March 28, 2008

Who Ran Against Wartime Presidents

Stupid Question ™
July 10, 2003
By John Ruch
© 2003

Q: Some say it’s wrong to criticize the president during wartime. So who ran against FDR and Lincoln, and did they hurt the war effort?
—Peacenik


A: To be fair, such comments—insulting and ignorant though they may be—do not seem to be referring to presidential contenders. There’s certainly no serious suggestion that Bush should run unopposed next year. (Though the Bush White House certainly made hay out of Democratic candidate John Kerry’s recent “regime change” quip.)

War creates anxiety. Politically, anxiety can be masked by bashing critics. Or, it can be expressed—and usually is—by opposition-party gains and internal party disputes.

Such criticism and debate, even during the most nation-threatening conflicts, do not appear to have damaged anything not worth damaging, and in many cases was clearly necessary.

The Civil War is a strange case since the entire country opposed it—just from different perspectives. And the election of Lincoln was itself one of the war’s causes.

The opposition Democrats won many seats in the 1862 Congressional election, as the war faltered and outrage grew over Lincoln’s declaration of martial law and arbitrary arrests.

By the 1864 presidential election, Lincoln was facing dissent within his own party. And his Democratic challenger was George McClellan—a former Union general. But the Democrats were themselves so divided they came up with a paradoxical platform: they wanted peace, but also a preserved Union. As the war shifted in the Union’s favor, Lincoln was able to use this illogic against McClellan for the win.

In the 1940 election, both major parties were split internally over whether the US should enter World War II. Then came Pearl Harbor. By the 1944 presidential election, the mainstream no longer questioned our role in the war. Republican challenger Thomas Dewey had, like most of his GOP fellows, shifted from isolationist to interventionist.

Most of the Republican challenge to incumbent Franklin Roosevelt was domestic, but the war was still an issue.
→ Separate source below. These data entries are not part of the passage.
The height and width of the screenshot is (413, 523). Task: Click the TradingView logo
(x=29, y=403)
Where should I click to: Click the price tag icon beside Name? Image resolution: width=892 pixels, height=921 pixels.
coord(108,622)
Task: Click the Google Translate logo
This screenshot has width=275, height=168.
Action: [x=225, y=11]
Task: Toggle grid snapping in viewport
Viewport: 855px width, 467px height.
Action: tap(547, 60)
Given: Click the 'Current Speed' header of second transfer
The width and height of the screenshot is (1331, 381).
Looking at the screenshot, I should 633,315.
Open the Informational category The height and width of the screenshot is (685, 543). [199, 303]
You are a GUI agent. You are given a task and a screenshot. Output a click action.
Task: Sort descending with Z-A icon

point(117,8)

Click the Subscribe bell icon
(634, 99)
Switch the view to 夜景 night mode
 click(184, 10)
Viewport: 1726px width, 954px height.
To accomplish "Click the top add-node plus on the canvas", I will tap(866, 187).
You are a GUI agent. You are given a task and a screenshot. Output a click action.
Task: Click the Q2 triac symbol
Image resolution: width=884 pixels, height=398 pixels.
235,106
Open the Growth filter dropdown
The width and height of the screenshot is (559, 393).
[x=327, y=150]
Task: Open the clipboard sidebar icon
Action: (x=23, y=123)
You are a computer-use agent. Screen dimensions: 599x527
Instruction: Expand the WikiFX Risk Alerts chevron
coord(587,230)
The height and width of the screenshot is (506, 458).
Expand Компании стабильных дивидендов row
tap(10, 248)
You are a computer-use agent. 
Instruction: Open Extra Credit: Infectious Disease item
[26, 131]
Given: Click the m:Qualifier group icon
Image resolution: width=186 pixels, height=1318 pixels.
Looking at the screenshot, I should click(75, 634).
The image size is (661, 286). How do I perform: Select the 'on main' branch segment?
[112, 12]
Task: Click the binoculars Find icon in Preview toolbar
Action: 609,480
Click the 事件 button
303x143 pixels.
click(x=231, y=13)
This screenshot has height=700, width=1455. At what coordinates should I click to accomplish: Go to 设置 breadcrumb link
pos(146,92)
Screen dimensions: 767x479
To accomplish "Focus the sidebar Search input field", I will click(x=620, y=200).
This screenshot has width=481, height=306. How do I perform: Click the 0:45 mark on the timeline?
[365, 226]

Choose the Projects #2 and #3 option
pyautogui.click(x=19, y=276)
The Republican Congress launched an investigation of Pearl Harbor screw-ups just in time for the election.

Dewey didn’t campaign on it, but did assert that FDR had led us into war underprepared. The head of the Democratic National Committee said electing a Republican Congressional majority could threaten the war, and FDR continued to seek treason charges against anti-war activists, including congressmen.

The closest America came to suppressing opposition presidential candidates came from a war that didn’t happen. In 1798, a near-war with France was brewing as the conservative, monarchial President John Adams and his Federalist Party freaked out over the possibility of the French Revolution spreading globally.

The Federalists attacked Thomas Jefferson’s opposition Democratic-Republican Party with the Alien and Sedition Acts. These tyrannical laws severely restricted the rights of immigrants—a core Republican voting base—and outlawed virtually any criticism of the president, the government and their laws. Of course, Jefferson was hard to paint as an outside agitator—he was vice president at the time. Public outrage led to Jefferson’s victory in the 1800 election.

Such follies aside, we should be proud that no war has ever halted a presidential election—and that there has always been a challenger.